Naturally occurring mutations in human mitochondrial Pre-tRNA Ser(UCN) can affect the transfer ribonuclease Z cleavage site, processing kinetics, and substrate secondary structure

Abstract

tRNAs are transcribed as precursors with a 5′ end leader and a 3′ end trailer. The 5′ end leader is processed by RNase P, and in most organisms in all three kingdoms, transfer ribonuclease (tRNase) Z can endonucleolytically remove the 3′ end trailer. Long (L) and short (S) forms of the tRNase Z gene are present in the human genome. tRNase ZL processes a nuclear-encoded pre-tRNA ∼1600-fold more efficiently than tRNase ZS and is predicted to have a strong mitochondrial transport signal. tRNase ZL could, thus, process both nuclear- and mitochondrially encoded pre-tRNAs.
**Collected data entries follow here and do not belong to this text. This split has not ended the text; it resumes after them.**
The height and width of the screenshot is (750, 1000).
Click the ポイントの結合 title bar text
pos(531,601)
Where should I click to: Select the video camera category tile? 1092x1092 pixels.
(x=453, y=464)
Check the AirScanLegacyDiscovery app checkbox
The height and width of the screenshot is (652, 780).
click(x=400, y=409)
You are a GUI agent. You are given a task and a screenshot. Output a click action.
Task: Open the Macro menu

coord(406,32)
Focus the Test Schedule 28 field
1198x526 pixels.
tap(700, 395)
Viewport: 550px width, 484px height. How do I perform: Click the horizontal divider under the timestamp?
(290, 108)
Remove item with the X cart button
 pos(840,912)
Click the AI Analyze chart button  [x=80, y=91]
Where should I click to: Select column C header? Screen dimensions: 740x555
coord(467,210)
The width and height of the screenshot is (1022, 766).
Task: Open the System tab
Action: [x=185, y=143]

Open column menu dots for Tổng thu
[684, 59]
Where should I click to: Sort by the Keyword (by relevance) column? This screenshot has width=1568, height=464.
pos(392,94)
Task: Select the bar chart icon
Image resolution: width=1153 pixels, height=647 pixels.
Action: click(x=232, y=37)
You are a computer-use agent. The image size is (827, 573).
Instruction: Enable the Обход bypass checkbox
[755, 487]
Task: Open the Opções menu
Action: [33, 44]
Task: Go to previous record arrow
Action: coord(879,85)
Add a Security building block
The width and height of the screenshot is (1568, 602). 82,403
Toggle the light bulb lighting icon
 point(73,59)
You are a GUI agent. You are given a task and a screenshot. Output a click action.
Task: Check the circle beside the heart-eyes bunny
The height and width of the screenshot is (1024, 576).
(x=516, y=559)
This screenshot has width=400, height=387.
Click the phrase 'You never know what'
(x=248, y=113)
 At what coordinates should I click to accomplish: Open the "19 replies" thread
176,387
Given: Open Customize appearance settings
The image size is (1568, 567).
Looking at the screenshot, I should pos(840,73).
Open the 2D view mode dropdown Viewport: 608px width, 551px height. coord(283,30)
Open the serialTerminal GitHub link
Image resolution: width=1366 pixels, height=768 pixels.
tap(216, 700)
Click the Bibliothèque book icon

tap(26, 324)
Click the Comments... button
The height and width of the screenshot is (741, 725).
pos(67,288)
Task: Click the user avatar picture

More than 150 pathogenesis-associated mutations have been found in the mitochondrial genome, most of them in the 22 mitochondrially encoded tRNAs. All the mutations investigated in human mitochondrial tRNASer(UCN) affect processing efficiency, and some affect the cleavage age site and secondary structure. These changes could affect tRNase Z processing of mutant pre-tRNAs, perhaps contributing to mitochondrial disease. © 2006 by The American Society for Biochemistry and Molecular Biology, Inc.